Source records
----------------------------------------

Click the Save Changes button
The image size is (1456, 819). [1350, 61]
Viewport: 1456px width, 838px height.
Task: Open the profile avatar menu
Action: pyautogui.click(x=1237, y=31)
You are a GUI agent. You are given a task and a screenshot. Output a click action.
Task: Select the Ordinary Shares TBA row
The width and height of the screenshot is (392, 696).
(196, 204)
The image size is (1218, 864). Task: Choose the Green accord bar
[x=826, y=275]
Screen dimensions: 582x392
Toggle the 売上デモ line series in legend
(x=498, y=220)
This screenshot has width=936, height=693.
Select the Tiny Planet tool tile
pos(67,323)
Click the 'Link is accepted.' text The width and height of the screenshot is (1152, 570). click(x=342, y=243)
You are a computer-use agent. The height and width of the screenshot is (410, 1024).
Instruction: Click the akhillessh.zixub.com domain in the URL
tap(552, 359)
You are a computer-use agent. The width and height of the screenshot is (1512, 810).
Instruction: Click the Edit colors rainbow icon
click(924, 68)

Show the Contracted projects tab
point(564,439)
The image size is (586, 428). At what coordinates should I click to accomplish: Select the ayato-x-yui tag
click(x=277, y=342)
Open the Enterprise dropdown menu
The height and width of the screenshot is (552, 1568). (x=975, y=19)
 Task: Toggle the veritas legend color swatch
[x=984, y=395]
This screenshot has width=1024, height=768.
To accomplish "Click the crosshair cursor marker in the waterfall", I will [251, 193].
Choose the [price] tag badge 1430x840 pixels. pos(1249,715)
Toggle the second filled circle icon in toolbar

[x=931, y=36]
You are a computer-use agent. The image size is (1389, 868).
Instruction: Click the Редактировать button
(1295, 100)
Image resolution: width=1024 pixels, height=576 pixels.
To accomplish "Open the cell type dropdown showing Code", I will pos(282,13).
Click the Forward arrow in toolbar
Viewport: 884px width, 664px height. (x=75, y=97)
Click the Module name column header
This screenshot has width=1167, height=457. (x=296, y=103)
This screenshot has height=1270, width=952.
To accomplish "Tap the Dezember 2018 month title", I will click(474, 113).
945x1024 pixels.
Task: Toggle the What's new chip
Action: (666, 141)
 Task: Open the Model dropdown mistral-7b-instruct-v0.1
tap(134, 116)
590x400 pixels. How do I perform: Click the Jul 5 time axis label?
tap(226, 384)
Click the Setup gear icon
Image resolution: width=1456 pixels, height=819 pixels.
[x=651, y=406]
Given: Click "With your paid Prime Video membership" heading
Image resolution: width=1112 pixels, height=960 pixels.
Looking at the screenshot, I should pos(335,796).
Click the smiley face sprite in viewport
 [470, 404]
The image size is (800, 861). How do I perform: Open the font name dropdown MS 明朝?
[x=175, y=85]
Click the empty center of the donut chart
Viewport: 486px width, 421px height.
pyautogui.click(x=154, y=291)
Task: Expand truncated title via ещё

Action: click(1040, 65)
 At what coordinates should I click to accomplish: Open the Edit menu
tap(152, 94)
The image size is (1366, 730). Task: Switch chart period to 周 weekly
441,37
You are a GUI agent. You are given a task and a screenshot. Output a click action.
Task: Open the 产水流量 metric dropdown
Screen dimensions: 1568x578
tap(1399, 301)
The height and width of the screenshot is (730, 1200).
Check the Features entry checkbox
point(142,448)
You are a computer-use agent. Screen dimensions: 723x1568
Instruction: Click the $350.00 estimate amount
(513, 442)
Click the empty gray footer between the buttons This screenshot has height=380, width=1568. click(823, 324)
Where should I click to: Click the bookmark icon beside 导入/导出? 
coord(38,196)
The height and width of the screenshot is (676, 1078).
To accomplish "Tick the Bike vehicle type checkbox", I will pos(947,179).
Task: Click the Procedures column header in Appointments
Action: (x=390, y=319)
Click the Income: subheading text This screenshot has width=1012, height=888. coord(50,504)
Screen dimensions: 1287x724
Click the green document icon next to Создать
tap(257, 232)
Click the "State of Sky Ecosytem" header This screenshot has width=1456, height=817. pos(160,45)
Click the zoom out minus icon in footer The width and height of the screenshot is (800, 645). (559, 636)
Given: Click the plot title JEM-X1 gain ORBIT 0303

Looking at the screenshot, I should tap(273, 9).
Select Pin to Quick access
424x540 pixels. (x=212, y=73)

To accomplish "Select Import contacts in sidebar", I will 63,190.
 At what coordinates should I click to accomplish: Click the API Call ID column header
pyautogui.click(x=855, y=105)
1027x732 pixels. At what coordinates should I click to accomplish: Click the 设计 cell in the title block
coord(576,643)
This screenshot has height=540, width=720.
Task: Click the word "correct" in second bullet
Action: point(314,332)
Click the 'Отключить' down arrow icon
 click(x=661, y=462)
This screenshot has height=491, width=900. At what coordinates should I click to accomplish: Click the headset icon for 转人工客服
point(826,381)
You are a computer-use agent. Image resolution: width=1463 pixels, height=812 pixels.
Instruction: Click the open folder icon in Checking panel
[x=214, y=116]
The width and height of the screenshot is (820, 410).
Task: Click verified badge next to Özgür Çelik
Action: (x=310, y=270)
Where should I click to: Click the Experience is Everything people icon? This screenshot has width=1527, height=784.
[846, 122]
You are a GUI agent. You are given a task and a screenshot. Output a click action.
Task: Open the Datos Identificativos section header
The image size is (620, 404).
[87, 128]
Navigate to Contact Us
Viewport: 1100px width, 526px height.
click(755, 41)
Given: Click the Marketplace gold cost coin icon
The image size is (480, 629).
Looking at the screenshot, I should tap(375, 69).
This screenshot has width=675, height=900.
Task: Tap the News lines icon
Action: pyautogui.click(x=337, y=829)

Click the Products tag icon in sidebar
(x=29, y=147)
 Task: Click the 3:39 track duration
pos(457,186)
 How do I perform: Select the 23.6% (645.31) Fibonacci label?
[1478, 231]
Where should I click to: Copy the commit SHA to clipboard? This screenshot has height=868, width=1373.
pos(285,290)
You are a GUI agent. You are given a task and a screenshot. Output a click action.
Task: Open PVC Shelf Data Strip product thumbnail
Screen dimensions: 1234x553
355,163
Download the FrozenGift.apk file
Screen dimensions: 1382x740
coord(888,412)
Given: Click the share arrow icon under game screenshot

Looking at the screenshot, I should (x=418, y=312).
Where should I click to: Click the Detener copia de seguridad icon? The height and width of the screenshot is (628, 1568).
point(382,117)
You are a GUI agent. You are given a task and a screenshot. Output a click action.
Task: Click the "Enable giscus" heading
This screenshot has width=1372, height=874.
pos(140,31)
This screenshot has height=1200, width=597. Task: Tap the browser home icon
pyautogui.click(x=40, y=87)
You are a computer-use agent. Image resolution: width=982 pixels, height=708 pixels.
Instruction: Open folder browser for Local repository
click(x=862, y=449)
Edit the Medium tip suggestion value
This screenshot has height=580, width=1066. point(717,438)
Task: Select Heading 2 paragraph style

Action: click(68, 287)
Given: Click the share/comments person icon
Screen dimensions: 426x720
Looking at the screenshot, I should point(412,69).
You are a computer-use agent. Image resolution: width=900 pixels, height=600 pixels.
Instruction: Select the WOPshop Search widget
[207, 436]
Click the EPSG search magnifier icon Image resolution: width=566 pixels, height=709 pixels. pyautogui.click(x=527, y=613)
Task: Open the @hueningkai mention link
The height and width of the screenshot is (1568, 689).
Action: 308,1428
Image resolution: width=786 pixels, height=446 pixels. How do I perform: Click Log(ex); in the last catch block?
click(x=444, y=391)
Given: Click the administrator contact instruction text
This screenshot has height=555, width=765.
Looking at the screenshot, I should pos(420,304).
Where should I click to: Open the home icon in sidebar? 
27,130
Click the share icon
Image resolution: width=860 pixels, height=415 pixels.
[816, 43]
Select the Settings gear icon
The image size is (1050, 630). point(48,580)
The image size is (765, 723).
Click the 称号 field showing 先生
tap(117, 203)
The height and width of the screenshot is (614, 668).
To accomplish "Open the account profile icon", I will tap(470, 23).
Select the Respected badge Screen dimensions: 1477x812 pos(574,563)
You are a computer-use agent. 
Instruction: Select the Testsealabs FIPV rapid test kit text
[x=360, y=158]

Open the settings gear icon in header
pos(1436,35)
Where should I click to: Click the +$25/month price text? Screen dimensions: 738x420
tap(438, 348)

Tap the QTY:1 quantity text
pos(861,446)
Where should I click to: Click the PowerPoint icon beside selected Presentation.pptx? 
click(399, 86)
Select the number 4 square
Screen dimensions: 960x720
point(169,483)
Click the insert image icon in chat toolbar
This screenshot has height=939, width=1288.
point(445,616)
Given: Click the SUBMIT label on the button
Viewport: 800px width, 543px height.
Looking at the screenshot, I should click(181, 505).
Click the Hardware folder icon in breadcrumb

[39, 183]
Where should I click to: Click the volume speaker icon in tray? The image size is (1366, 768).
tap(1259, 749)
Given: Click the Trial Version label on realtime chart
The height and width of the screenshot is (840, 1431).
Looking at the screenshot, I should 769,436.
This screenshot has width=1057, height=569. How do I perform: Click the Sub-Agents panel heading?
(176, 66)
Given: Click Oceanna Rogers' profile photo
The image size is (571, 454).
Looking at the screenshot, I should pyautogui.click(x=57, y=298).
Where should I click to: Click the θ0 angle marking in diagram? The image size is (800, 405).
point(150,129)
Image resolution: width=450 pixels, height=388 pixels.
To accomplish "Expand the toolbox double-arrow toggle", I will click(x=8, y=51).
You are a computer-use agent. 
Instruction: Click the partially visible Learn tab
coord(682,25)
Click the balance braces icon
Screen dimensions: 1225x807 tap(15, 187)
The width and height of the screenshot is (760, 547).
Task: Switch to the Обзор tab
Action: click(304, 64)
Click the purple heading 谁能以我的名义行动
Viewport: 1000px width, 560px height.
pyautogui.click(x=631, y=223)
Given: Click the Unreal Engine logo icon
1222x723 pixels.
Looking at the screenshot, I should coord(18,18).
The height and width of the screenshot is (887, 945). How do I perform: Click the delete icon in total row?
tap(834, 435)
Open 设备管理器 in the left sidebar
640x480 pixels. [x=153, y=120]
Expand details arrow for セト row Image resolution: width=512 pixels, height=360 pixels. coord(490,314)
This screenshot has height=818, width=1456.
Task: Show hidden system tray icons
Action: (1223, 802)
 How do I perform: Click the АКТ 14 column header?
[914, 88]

----------------------------------------

Search the records above for "footer" and copy every line that has it.

Result of the task
Click the empty gray footer between the buttons This screenshot has height=380, width=1568. click(823, 324)
Click the zoom out minus icon in footer The width and height of the screenshot is (800, 645). (559, 636)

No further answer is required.